Azure OpenAI Prompt Engineering
Microsoft's enterprise-focused guide for Azure OpenAI. Five prompt components, recency bias exploitation, grounding with citations, and the 'double down' technique.
Official Microsoft docs →How GPT actually works
Understanding this changes how you write prompts. GPT models predict the most likely next words given the previous text. There's no separate 'Q&A mode'. When you ask a question, an answer appears because answers typically follow questions in training data. This is why completion-style prompts (starting the output yourself) and cues (leading words) work so well. You're not commanding the model, you're setting up a pattern for it to continue.
Five prompt components
Microsoft breaks every prompt into five components, and understanding which ones you're using (or missing) is the key to debugging bad outputs: 1) Instructions (what to do), 2) Primary content (the text being processed), 3) Examples (input/output pairs for few-shot learning), 4) Cues (output prefixes that prime the format), 5) Supporting content (context like current date, user preferences). Most weak prompts are missing components 4 and 5.
Few-shot learning
Include input/output examples to condition the model for this specific inference. This isn't permanent learning. With Chat Completions, add examples as user/assistant turns after the system message. Few-shot is dramatically more effective than verbose instructions for teaching format and classification patterns.

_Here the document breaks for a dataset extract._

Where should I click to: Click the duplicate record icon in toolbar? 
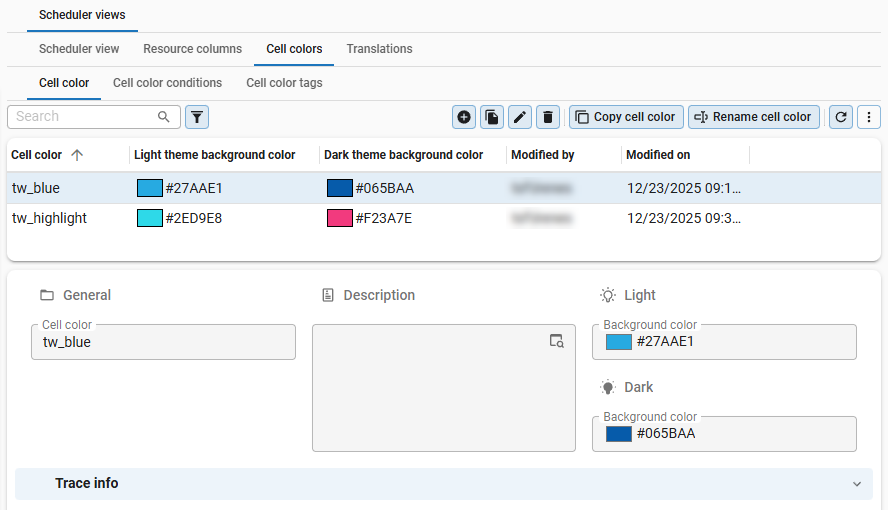click(492, 117)
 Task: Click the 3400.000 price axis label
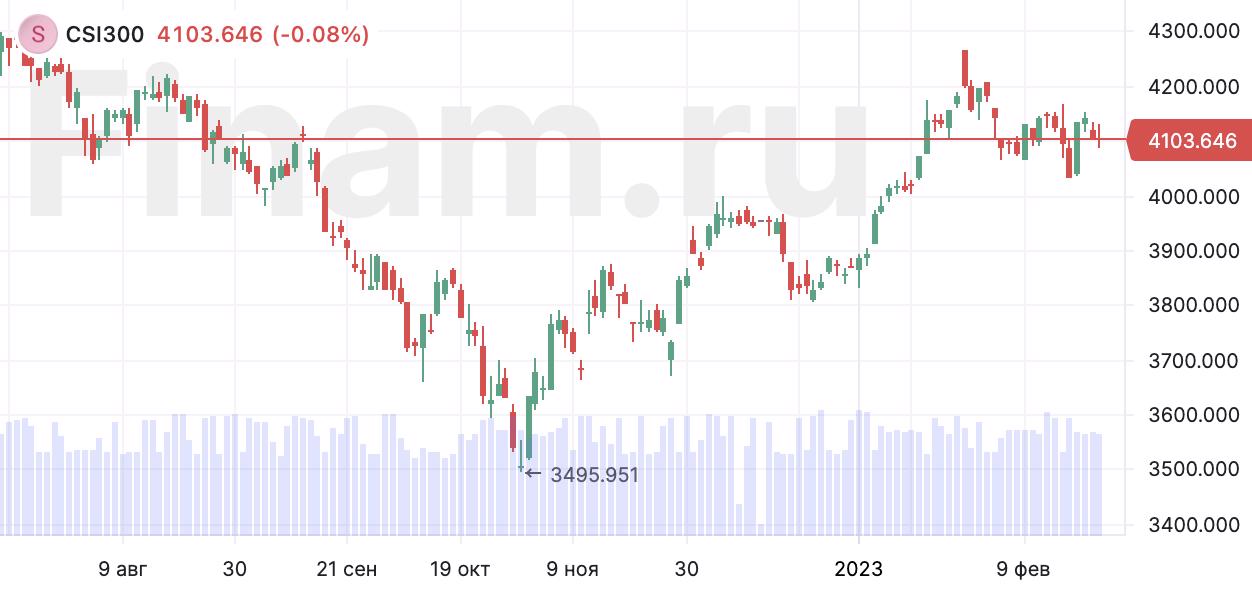tap(1193, 524)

The 'double down' technique
Models are susceptible to recency bias. Information at the end of the prompt has more influence than information at the beginning. Microsoft's recommendation: repeat your most important instructions both before AND after the primary content. This 'double down' approach ensures critical constraints survive even with long context in the middle.
Syntax and task decomposition
Use punctuation, markdown headers, section markers (--- separators), and UPPERCASE for variables. Both Markdown and XML work well since models were trained on web content in these formats. For complex tasks, decompose: first extract factual claims, then generate search queries to verify them, then compile results. Each step reduces the error surface.
Chain of thought prompting
Instruct the model to proceed step-by-step and present all steps before the final answer. This reduces inaccuracy and makes it easy to verify reasoning. Microsoft's recommended phrasing: 'Take a step-by-step approach, cite your sources, and give your reasoning before sharing your final answer.'
Grounding with citations
Provide source material for reliable answers. The closer your reference text is to the final answer format, the less work the model does and the fewer errors it makes. The key insight: asking for inline citations makes hallucination harder because the model would need to make TWO errors (fabricate a claim AND fabricate a citation). Inline citations are more effective than citations listed at the end.
Enterprise best practices
Microsoft's summary for production deployments: Be Specific (leave nothing to interpretation). Be Descriptive (use analogies). Double Down (repeat instructions before and after content). Order Matters (exploit recency bias). Give an Out (fallback instructions prevent hallucination). Use Tables (space-efficient structured data). Minimize Whitespace (consecutive spaces are separate tokens, wasting context).